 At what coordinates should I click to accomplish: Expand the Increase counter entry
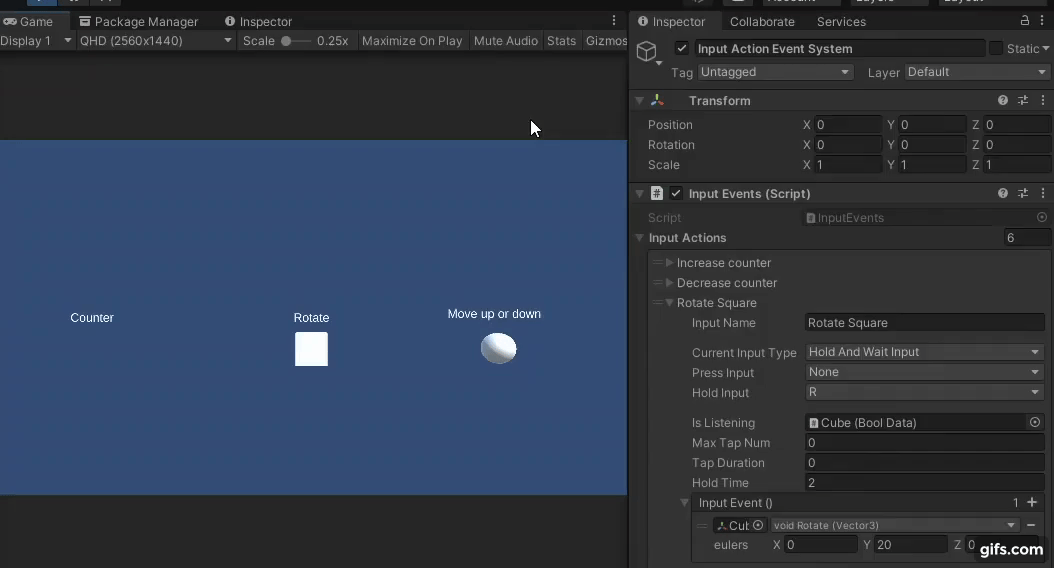(670, 263)
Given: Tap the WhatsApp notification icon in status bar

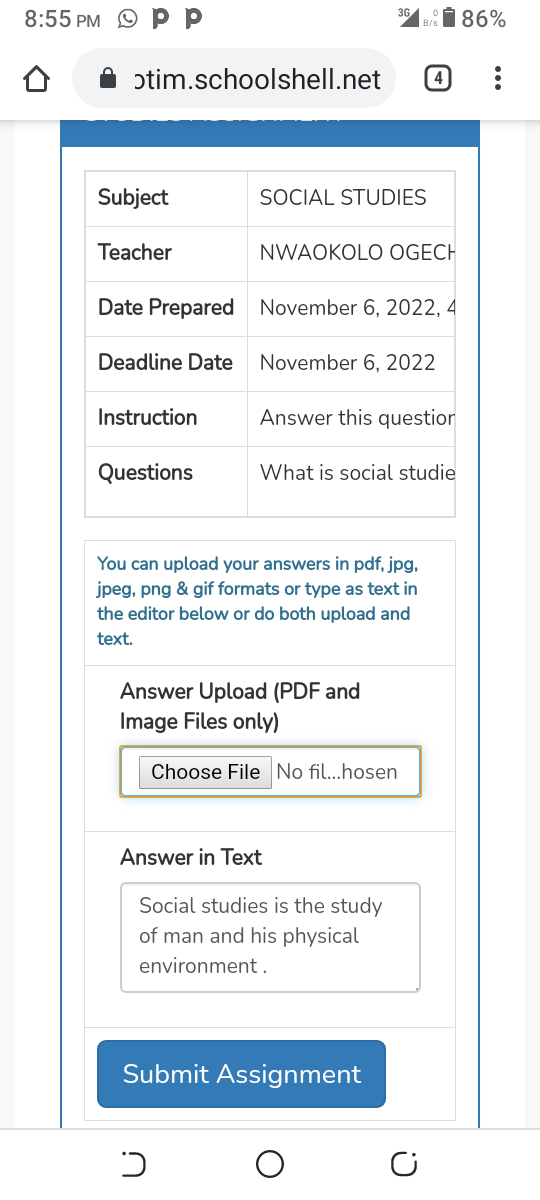Looking at the screenshot, I should pos(128,18).
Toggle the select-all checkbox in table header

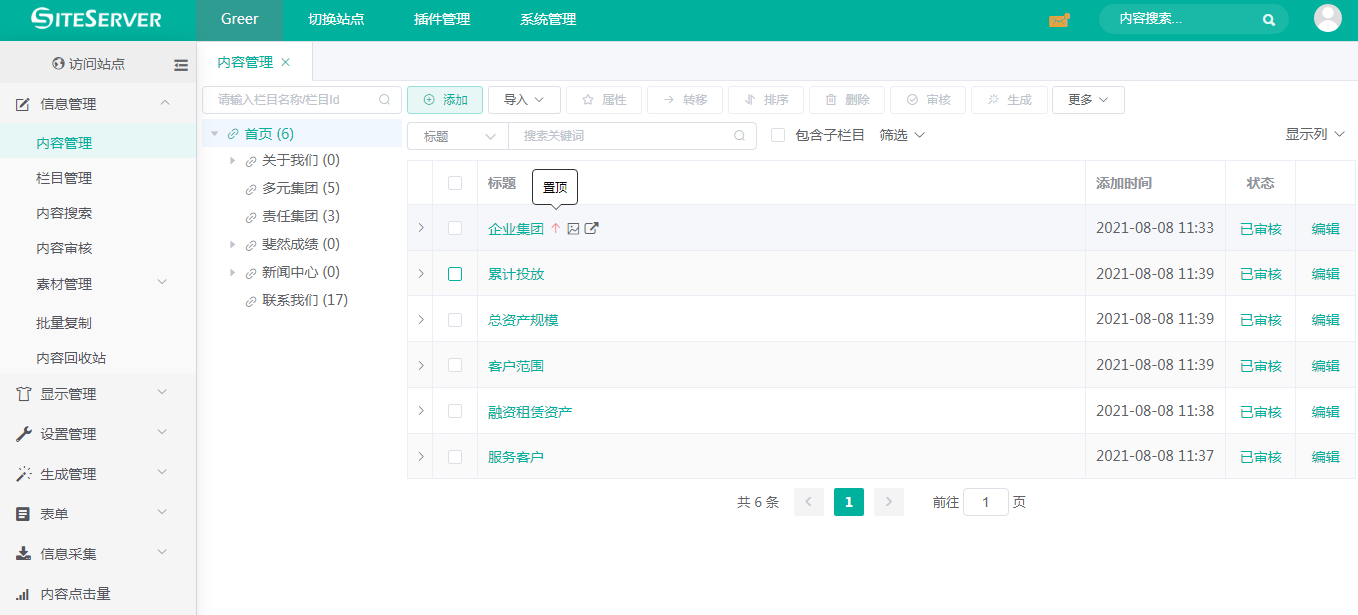pyautogui.click(x=455, y=183)
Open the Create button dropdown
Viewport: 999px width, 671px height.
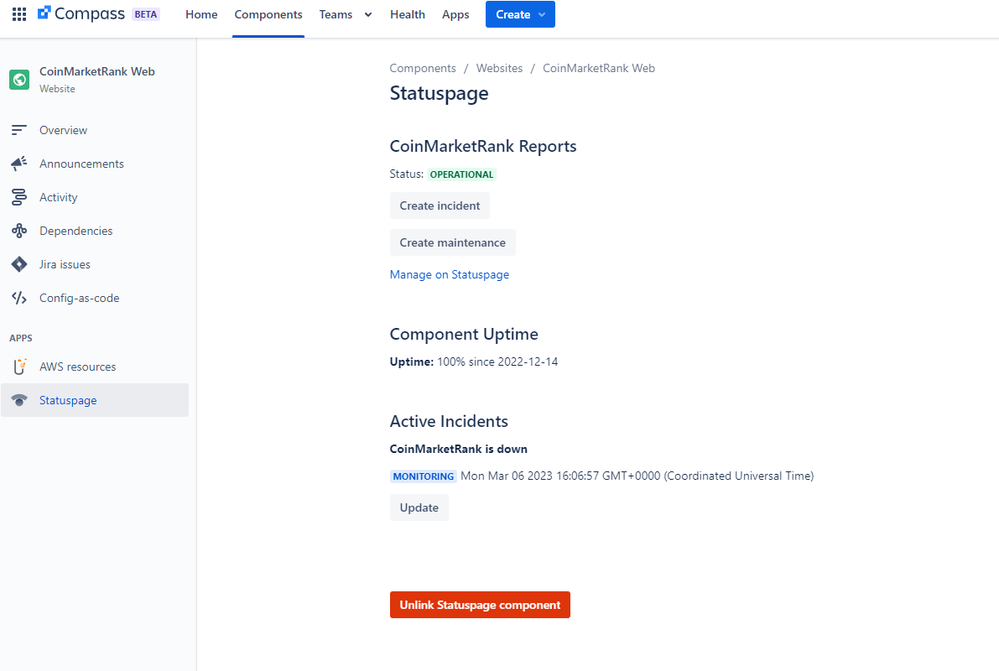tap(520, 14)
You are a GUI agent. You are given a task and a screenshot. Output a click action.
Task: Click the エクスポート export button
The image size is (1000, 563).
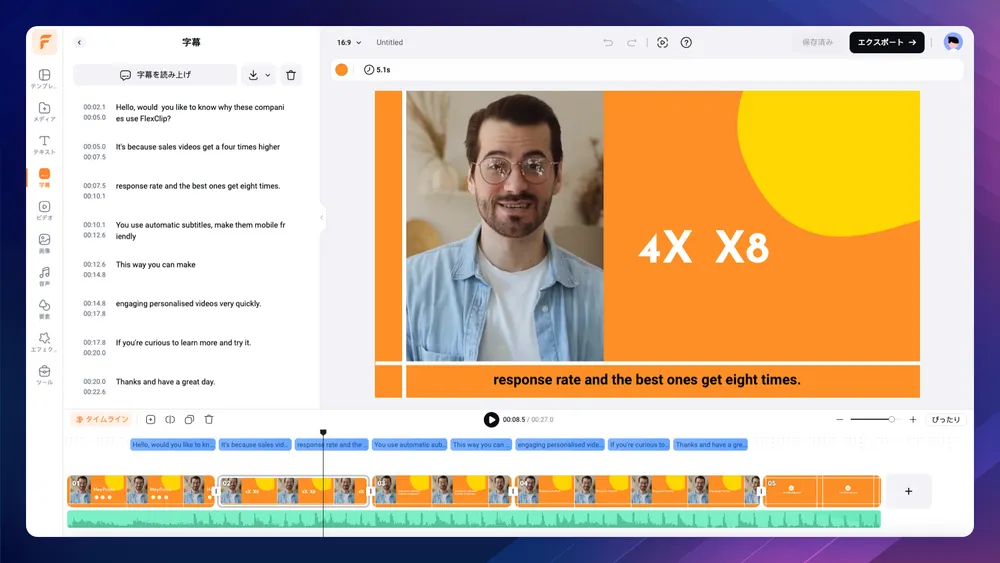point(886,43)
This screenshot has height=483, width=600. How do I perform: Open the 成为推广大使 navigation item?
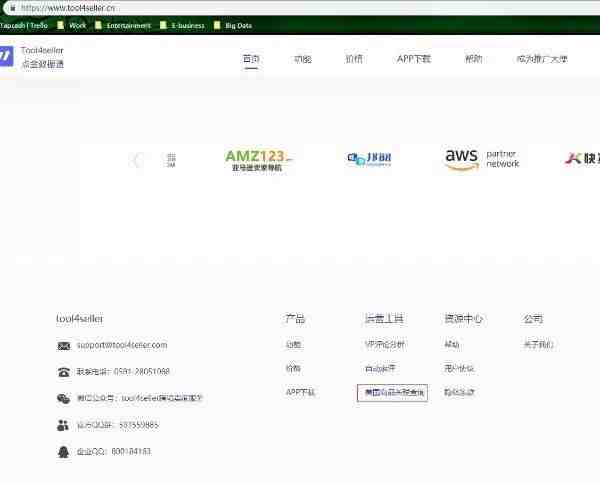coord(541,59)
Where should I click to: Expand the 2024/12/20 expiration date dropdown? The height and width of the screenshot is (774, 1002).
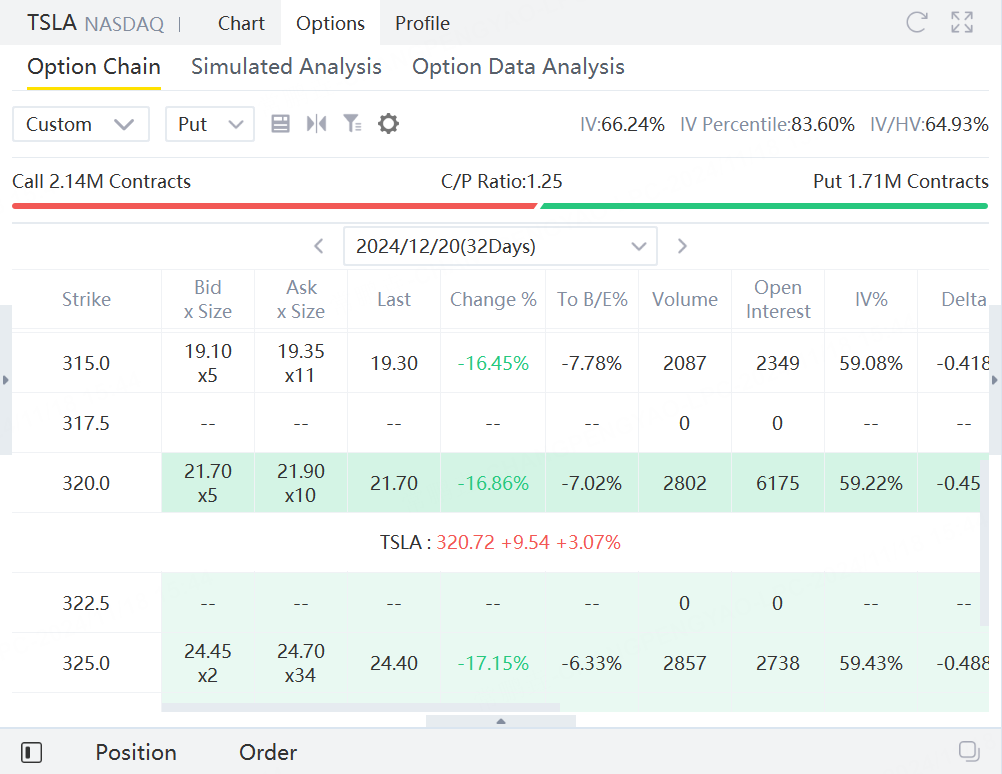(500, 246)
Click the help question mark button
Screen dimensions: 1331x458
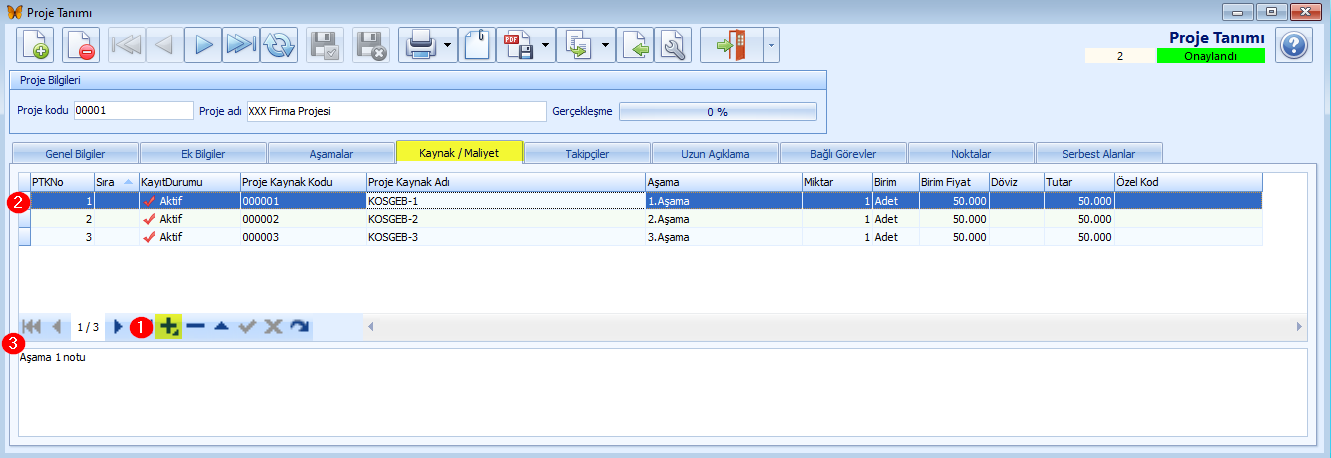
▬▬▬▬▬▬
Only lines holding the string "button" are wanted; gather each one from the entries above.

__FINISHED TASK__.
Open the Create button dropdown
Task: Click the エクスポート export button
Click the help question mark button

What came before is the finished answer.